Terlingua ist ein klitzekleines Nest im Südwesten von Texas, nahe der Grenze zu Mexiko und dorthin hat sich Mono Inc. nach der «Nimmermehr»-Tour zurückgezogen um Abstand und sich neu zu finden. Die Weite der Landschaft hat sie so berührt, dass sie später nochmals zurückgekommen sind und schlussendlich ihr ganzes Album um diesen Ort herum aufgebaut haben. It Never Rains, 118, Ghost Town Gates, Emory Peak, Study Butte und natürlich der Titeltrack Terlingua haben alle einen direkten Bezug auf den Ort und dessen Umgebung.
Aber genug der Geographielektion, was taugt die Musik? Mit vierzehn Tracks und einer Spielzeit von 59 Minuten liefern Mono Inc. ein grosszügiges Paket ab. Bei den englischen Songs bleibt musikalisch alles beim Alten, und das ist gut so. Die grösste Entwicklung hat sich bei den deutschen Liedern, die für Martin und seine Truppe immer noch Neuland sind, getan. Mondschein eröffnet das Album mit einer Ballade, wie man sie sich von Mono Inc. wünscht. Wuchtige Beats von Katha Mia und kräftige Saitengriffe von Carl und Manuel unterstützen Martins Stimme, die auf dieser akustischen Welle reitet. Schöne Lyrics und eine tanzbare Melodie – ein absolut Party-kompatibler Song, der wohl nur noch von Still übertroffen wird, zumindest bei den deutschsprachigen Liedern. Still ist so ein Mono Inc.-Song, wie man sie seit Jahren kennt, nur mit dem Unterschied, dass er eben auf Deutsch gesungen ist. Es geht also doch. Ein treibender Rhythmus, ein wunderschöner Text, der wie ein Gletscherbach über die Stromschnellen fliesst, was will man mehr?

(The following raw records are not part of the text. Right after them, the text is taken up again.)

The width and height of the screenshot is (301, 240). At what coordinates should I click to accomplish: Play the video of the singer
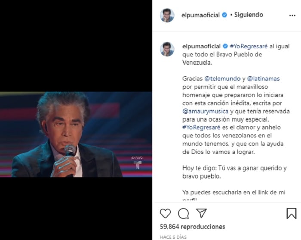point(76,134)
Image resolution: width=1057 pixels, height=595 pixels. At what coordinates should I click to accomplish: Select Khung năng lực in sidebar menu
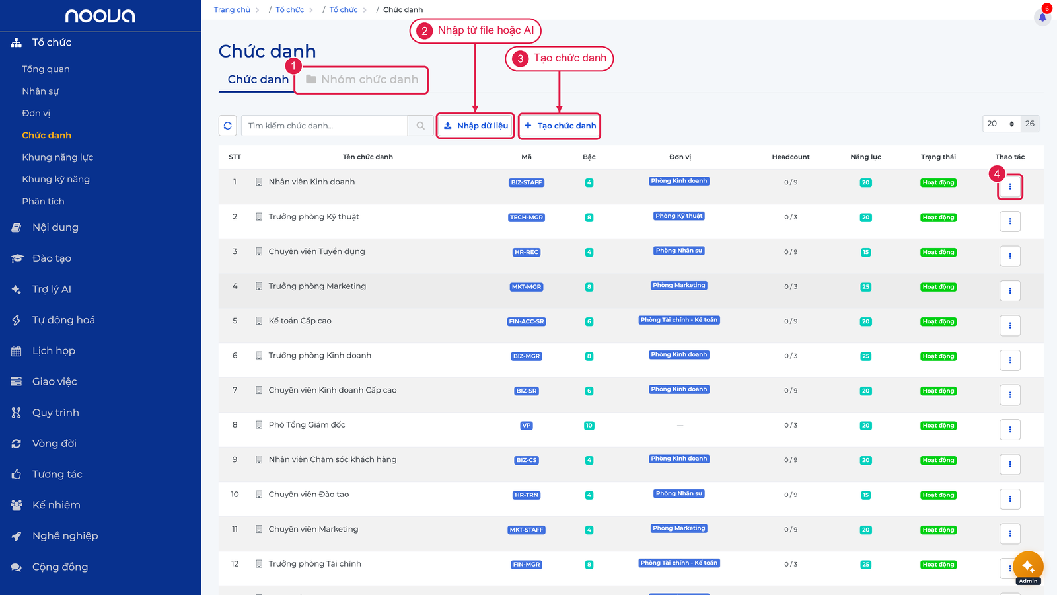pyautogui.click(x=57, y=157)
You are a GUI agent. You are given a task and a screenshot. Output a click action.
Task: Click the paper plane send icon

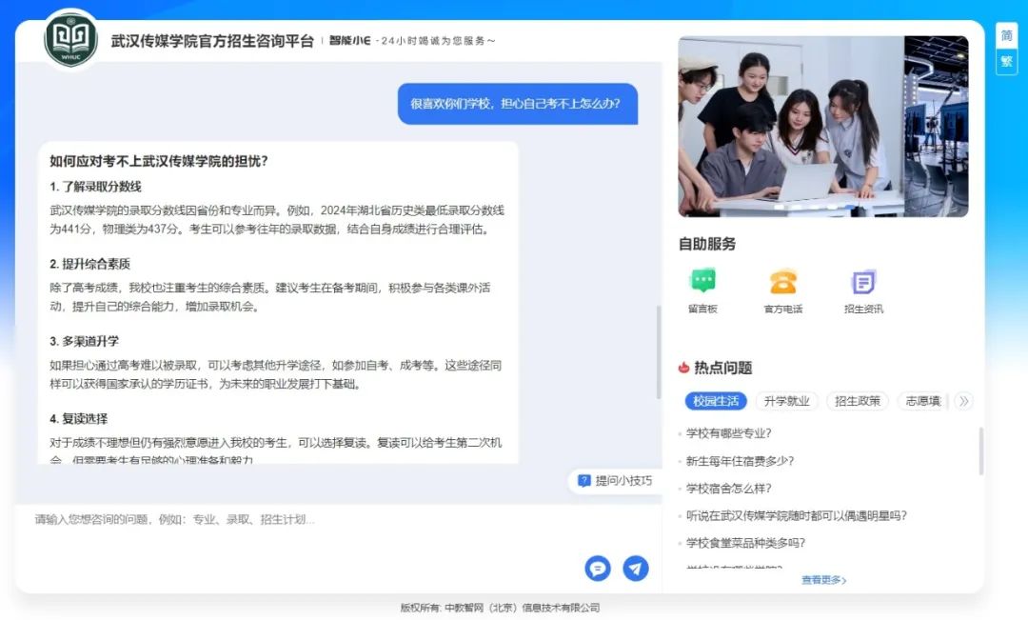(635, 569)
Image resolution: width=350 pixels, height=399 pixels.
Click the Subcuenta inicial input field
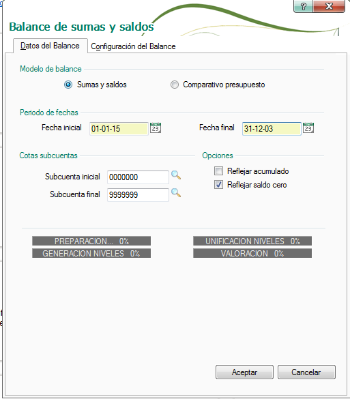[x=138, y=177]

Tag X verfügt zwar auch über eine eingängige Melodie, der Gesang ist zwischendurch aber etwas abgehackt, was die Schwierigkeit aufzeigt, gute deutsche Texte zu schreiben, die man dann auch noch gut singen kann. Thematisch in die gleiche Richtung zielt auch Die Noten Deines Lebens ab. Musikalisch ist der Track aber deutlich härter und man kann das Grinsen im Gesicht von Katha Mia regelrecht sehen, wenn sie die Felle ihres Schlagzeugs malträtiert. Aber auch die Riffs von Carl Fornia zaubern ein Lächeln ins Gesicht des Zuhörers, während der Text von Pathos nur so trieft.
Aber Pathos muss nicht schlecht sein und wenn er in Zeilen wie diese verpackt ist:
ein kleines Meer aus Salz
bis der Schmerz vergeht.
Und mit leisen Flügeln flieg ich
hinauf zum Himmelreich
meinen letzten Weg.
Ja, an klaren Tagen träum ich
noch einmal von daheim
und der alten Zeit.
Und an andren Tagen sitz ich
allein in einem Stuhl.
Soll das Leben sein?
Der Titeltrack Terlingua prescht nach vorne und weckt das Reisefieber mit verschiedenen kleinen aber unvollständigen Bildern von Terlingua und seiner Umgebung und der Frage, ob man nicht selber mal aus dem hektischen Alltag austreten und sich selber finden möchte. Und irgendwie macht der Song und das ganze Album tatsächlich Lust, sich diese Ecke der Welt mal anzusehen und sich darin zu verlieren.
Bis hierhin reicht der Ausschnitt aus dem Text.